— Begin EXTRACT PROVIDED —
When John Updike died on January 27, 2009, he left behind an enviably prodigious literary legacy encompassing many novels, short stories, poems, essays and works of criticism. Five of his books followed the life of a fictional one-time high school basketball star named Harry "Rabbit" Angstrom from Mount Judge, Pennsylvania and are considered his best known works. Indeed, two of them - Rabbit is Rich and Rabbit at Rest - won Pulitzer Prizes. Random House/Books On Tape released the entire series this year in audio format, and it has never been easier to tackle an important and highly approachable collection from one of America's finest contemporary authors.
From his emergence as a 26-year old protagonist burdened with a disappointing marriage and career from which he learns he cannot run, to his unnecessarily early death 30 years later, Harry Angstrom is a small-town Everyman, through whose utterly normative eyes and reactions to the social and physical forces that shape him, we are able to inspect not only his life, but our own.
— End EXTRACT PROVIDED —
◆ WHAT TO WORK ON
**A.** In the passage on John Updike's Rabbit novels, replace "protagonist" with "hero" and write out everything from "From his emergence" down to "but our own.".
**B.** According to the passage on John Updike's Rabbit novels, which two books in the series won Pulitzer Prizes?
**C.** Carry the passage on John Updike's Rabbit novels further, picking up after its final sentence.
— Begin DATASET —
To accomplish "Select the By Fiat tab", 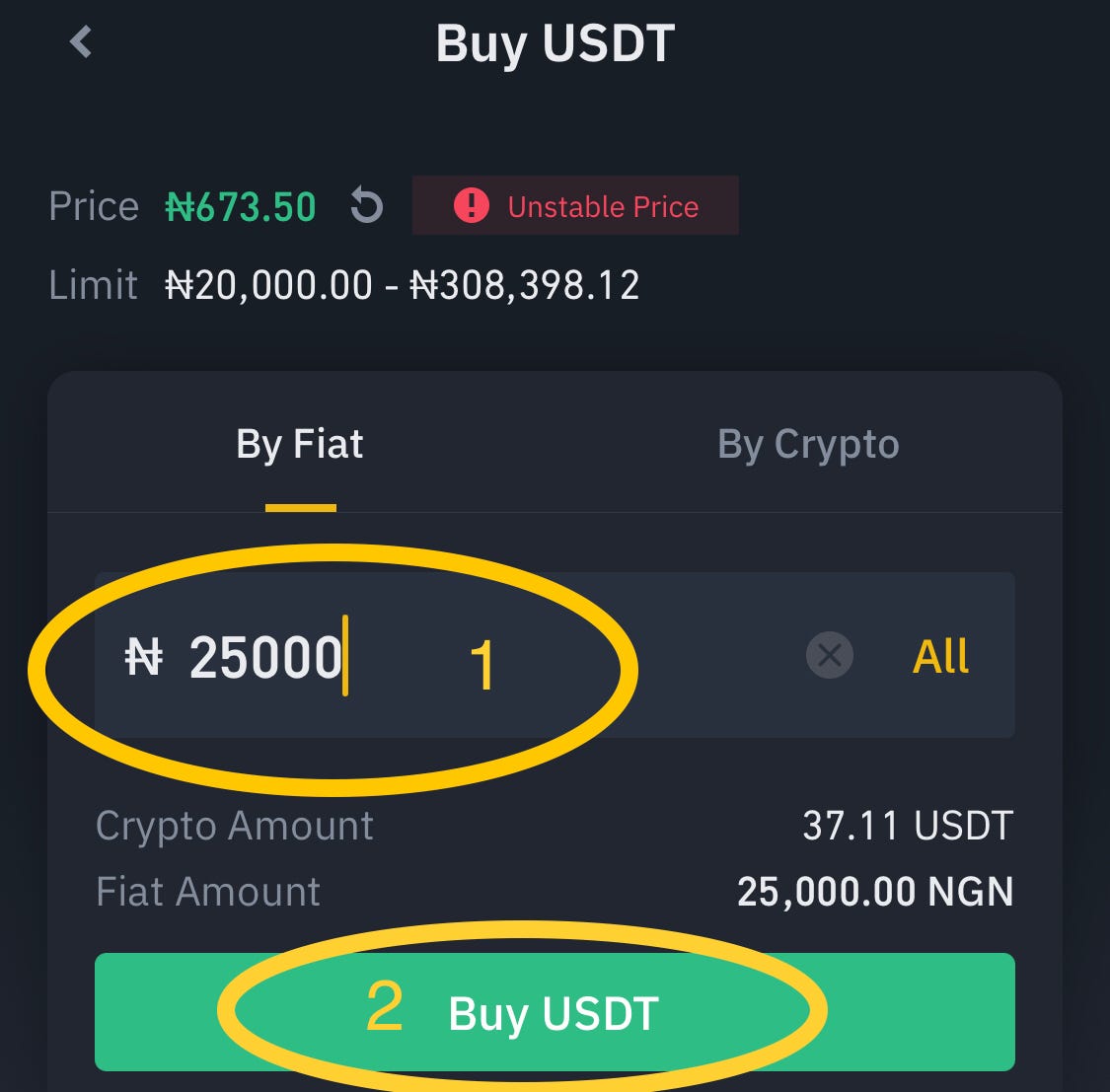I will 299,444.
— End DATASET —
— Begin DATASET —
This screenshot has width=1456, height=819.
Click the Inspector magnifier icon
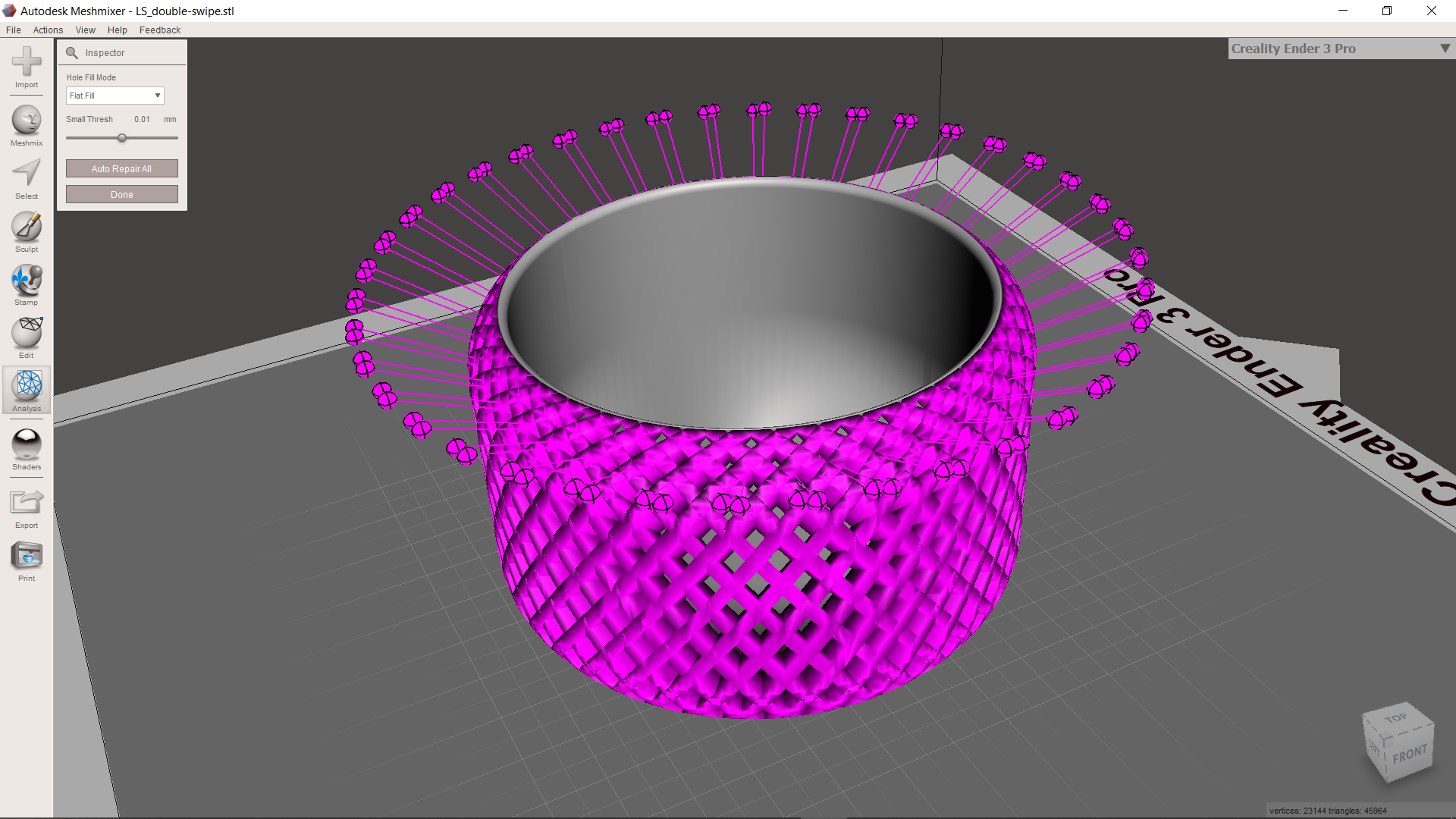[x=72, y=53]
— End DATASET —
◆ OUTPUTS IN ORDER
**A.**
From his emergence as a 26-year old hero burdened with a disappointing marriage and career from which he learns he cannot run, to his unnecessarily early death 30 years later, Harry Angstrom is a small-town Everyman, through whose utterly normative eyes and reactions to the social and physical forces that shape him, we are able to inspect not only his life, but our own.

**B.** Rabbit is Rich and Rabbit at Rest.

**C.**
We first meet Rabbit in the 1950s at a time when he is feeling most constrained by adult responsibilities. His wonder days as a much adulated local athlete are behind him. His job, demonstrating a kitchen appliance called "The Miracle Peeler" at a local department store, is uninspiring. His marriage to his wife Janice, a plain and almost dull-witted woman who deadens her own inner pain with too much television and booze, was a shotgun wedding. "Doing the right thing" by Janice seemed a good idea at the time he wed her, but the birth of his son Nelson and her subsequent pregnancy two years later have only increased the weight of the millstone around Rabbit's neck. One day he hops into the car, leaves for the store to buy some cigarettes, unaccountably turns south and tries to escape his fate.
Rabbit's odyssey is short-lived. Before the end of the first novel, Rabbit returns to Pennsylvania and, ultimately, to Janice. And as the decades go on, he becomes complacent with, even smug in, his ordinary mediocrity. He makes his compromises and lives with the consequences. Things happen, sometimes for the good, other times not. Rabbit makes do. He is, if little else, a realist and a survivor.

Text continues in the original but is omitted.